--- START ---

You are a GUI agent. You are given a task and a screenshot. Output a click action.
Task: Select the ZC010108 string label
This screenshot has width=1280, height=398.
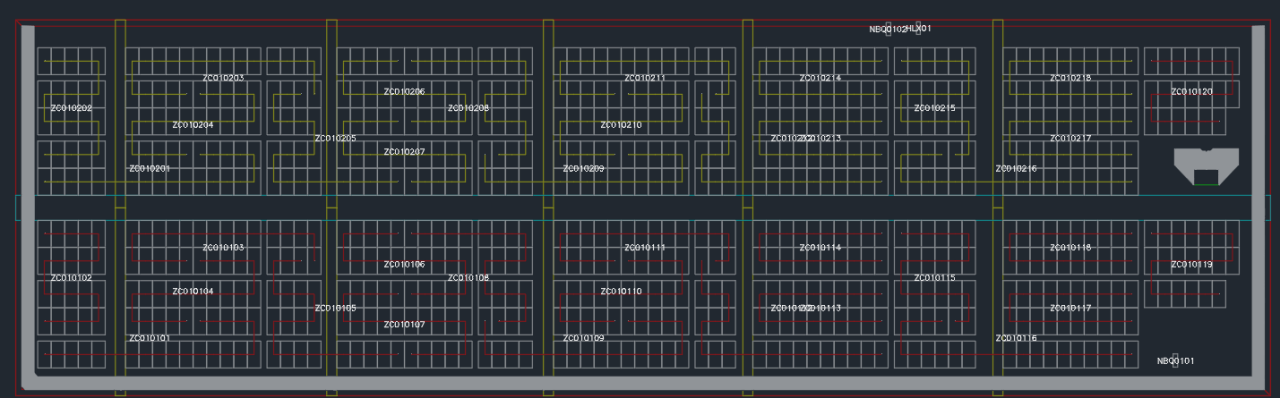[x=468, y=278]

--- END ---
--- START ---

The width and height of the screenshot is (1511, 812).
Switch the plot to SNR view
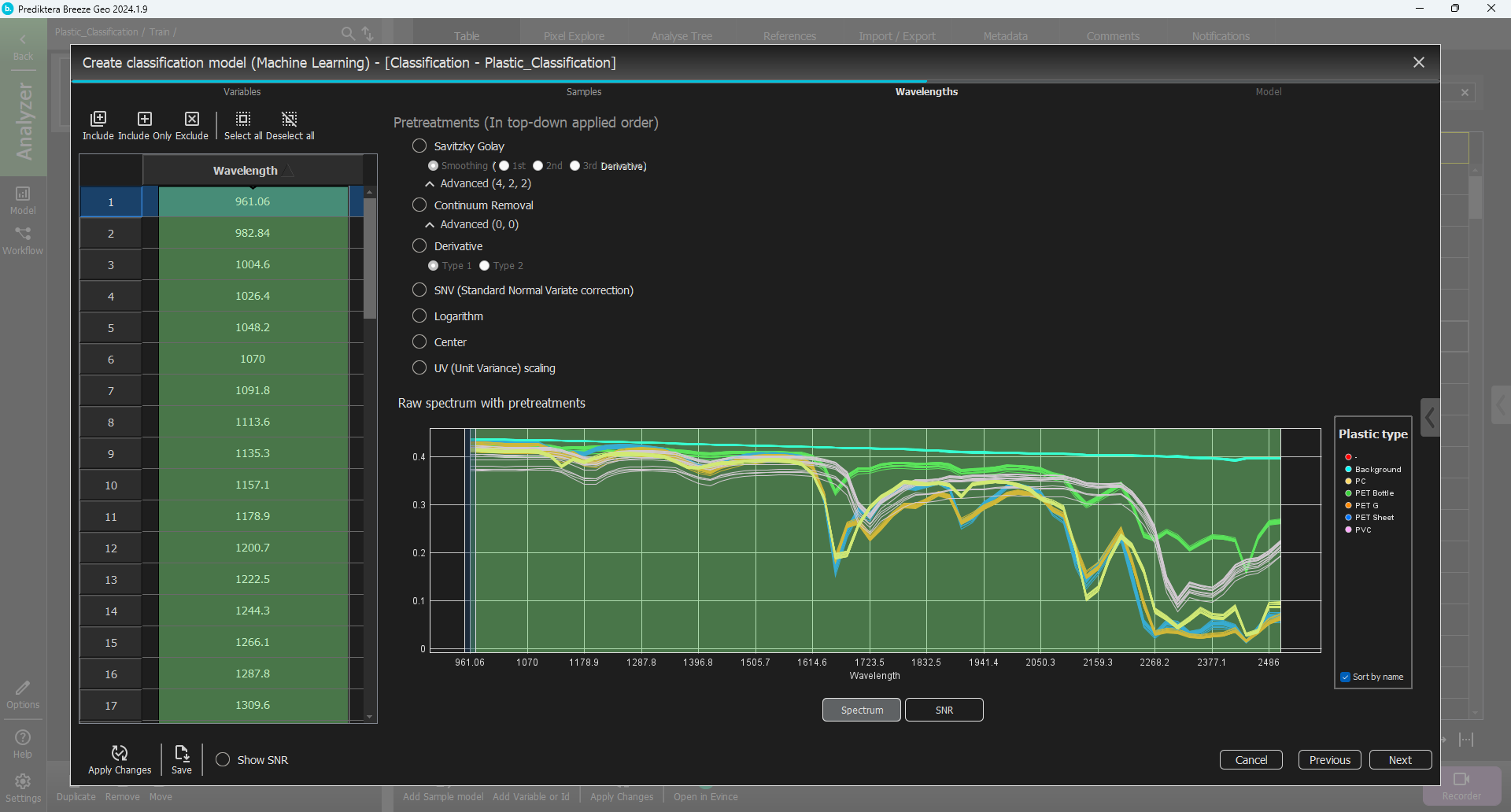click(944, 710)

--- END ---
--- START ---

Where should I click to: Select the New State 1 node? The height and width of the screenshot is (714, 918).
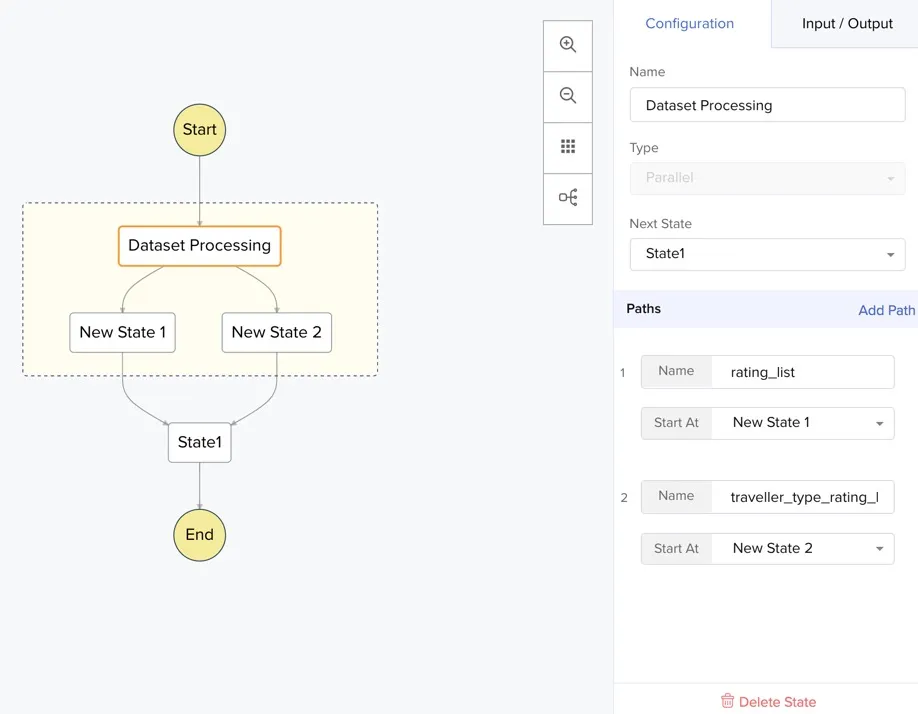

--- END ---

Within the data above, pick out all lines holding the word "Select".

Task: Select the ZC010108 string label
Where should I click to: Select the New State 1 node? The height and width of the screenshot is (714, 918).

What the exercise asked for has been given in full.